Now we don’t have a script in case of failure of the entire Amazon. We have a similar scenario for Russia. We were located in Russia with one provider, from whom we chose to have several sites. And a year ago we ran into a problem: even though these are two data centers, already at the level of the network configuration of the provider there may be problems that will affect both data centers anyway. And we can get unavailability at both sites. Of course, that's what happened. We eventually reviewed the architecture inside. It has not changed much, but for Russia we now have two sites, which are not from one provider, but from two different ones. If one of them fails, we can switch to another.

Hypothetically, for Amazon we are considering the possibility of reserving at the level of another provider; maybe Google, maybe someone else ... But so far we have seen in practice that if Amazon has accidents at the level of one availability-zone, accidents at the level of the whole region are quite rare. Therefore, we theoretically have an idea that we may make a reservation “Amazon is not Amazon”, but in practice there is no such thing yet.

A couple of words about automation


Is automatics always needed? Here it is appropriate to recall the effect of Dunning-Kruger. On the axis "x" our knowledge and experience, which we are recruited, and on the axis "y" - confidence in our actions.
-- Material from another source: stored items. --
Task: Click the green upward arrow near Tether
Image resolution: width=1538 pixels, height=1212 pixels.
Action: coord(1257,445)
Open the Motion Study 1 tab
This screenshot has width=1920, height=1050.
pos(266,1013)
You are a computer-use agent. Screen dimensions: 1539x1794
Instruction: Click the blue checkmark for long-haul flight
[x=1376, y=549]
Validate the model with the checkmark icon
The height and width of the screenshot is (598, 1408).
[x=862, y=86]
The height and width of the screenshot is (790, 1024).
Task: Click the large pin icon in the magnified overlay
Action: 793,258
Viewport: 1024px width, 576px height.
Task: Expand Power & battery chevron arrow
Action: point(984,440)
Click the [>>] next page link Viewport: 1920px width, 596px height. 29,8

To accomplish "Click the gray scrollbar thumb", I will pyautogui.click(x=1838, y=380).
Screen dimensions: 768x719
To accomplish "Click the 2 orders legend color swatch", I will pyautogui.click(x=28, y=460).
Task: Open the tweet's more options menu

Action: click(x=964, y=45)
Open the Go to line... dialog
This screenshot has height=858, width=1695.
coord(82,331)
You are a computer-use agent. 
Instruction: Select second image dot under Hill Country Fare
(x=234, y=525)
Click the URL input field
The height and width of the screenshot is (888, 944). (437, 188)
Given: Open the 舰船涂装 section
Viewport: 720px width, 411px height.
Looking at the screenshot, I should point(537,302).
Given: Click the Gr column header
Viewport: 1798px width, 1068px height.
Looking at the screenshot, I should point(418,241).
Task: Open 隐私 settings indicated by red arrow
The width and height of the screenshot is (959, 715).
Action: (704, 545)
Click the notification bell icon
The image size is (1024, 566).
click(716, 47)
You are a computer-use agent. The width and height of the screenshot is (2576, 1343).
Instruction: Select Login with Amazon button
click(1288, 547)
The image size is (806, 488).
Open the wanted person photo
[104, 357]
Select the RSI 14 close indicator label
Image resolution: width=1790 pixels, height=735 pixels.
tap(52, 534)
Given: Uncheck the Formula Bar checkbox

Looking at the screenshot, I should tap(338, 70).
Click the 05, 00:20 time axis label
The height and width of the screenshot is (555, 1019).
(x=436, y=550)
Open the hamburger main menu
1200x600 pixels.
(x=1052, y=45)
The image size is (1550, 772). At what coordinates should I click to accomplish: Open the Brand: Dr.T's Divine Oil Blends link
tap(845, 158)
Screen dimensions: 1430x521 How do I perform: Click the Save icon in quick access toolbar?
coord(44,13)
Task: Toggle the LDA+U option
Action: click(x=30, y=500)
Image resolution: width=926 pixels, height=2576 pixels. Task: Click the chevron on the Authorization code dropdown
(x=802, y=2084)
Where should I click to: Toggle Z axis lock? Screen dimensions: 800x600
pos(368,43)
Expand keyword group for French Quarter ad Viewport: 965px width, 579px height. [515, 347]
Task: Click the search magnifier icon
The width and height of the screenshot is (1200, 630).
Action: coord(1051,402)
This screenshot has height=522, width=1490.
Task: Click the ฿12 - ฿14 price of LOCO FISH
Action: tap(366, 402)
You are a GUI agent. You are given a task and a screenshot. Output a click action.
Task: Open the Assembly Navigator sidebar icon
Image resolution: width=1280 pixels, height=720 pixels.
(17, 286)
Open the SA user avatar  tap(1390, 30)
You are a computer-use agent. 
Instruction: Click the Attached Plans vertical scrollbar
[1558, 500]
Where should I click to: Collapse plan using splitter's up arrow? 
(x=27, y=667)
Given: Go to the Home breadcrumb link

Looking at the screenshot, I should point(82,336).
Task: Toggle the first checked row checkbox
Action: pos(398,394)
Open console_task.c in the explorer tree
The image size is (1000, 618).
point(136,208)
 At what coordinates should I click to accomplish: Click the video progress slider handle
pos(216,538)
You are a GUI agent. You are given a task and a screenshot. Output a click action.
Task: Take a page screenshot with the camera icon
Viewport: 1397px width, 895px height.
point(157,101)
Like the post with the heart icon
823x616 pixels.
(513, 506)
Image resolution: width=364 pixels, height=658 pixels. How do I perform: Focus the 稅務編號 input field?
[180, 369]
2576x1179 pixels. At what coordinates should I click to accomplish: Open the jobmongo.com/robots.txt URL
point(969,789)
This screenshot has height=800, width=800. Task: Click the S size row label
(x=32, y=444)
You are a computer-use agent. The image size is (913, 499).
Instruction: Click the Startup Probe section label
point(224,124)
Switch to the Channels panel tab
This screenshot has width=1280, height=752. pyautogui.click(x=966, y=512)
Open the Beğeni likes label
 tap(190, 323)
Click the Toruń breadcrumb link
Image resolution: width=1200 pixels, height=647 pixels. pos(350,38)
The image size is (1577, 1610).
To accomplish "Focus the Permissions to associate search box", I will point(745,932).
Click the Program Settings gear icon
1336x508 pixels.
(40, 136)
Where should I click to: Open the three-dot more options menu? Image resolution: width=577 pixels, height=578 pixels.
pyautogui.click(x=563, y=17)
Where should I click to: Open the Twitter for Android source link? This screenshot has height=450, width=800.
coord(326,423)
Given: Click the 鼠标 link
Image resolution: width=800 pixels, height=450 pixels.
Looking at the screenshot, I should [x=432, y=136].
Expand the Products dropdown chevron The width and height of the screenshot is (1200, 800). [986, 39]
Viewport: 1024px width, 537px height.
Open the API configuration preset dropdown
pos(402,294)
At first we do not know anything and are not at all sure. Then we know a little and become mega-confident - this is the so-called “peak of stupidity”, well illustrated by the picture “dementia and courage.” Then we have already learned a little and are ready to go into battle. Then we step on some kind of mega-serious rake, we fall into the valley of despair, when we seem to know something, but in fact we don’t know much. Then, as we gain experience, we become more confident.



Our logic about various switchings automatically to certain accidents - it is very well described by this schedule. We started - we did not know how, almost all the work was done manually. Then we realized that it was possible to hang everything on automation and, like, sleep well. And suddenly we are stepping on a mega-rake: we have false positives triggered, and we switch traffic back and forth, when, in an amicable way, it was not worth it. Consequently, replication breaks down or something else - this is the very valley of despair. And then we come to the understanding that everything must be treated wisely. That is, it makes sense to rely on automation, providing for the possibility of false positives. But! if the consequences can be devastating, then it is better to give it at the mercy of the duty shift, on duty engineers, who will make sure that it is really an accident, and will perform the necessary actions manually ...

Conclusion


For 7 years we have gone the way from the fact that when something fell - there was panic-panic, to the understanding that there are no problems, there are only tasks, they are necessary - and you can - solve. When you build a service, look at it with a glance from above, assess all the risks that may occur. If you see them right away, then in advance, provide for redundancy and the possibility of building a fault-tolerant infrastructure, because any point that can fail and lead to the inoperability of the service - it will do it. And even if it seems to you that some elements of the infrastructure definitely will not fail - like the same s3, still keep in mind that they can. And at least in theory, have an idea of ​​what you will do with them if something happens anyway. Have a risk management plan. When you think about doing everything automatically or manually, assess the risks: what will happen if the automation starts switching everything - will it not lead to an even worse picture compared to the accident? Maybe somewhere you need to use a reasonable compromise between the use of automation and the response of the engineer on duty, who will appreciate the real picture and understand whether something needs to be switched on the move or “yes, but not now”.

A reasonable compromise between perfectionism and real forces, time, money, which you can spend on the scheme that you will have in the end.

This text is an augmented and extended version of the report by Alexander Demidov at the Uptime day 4 conference.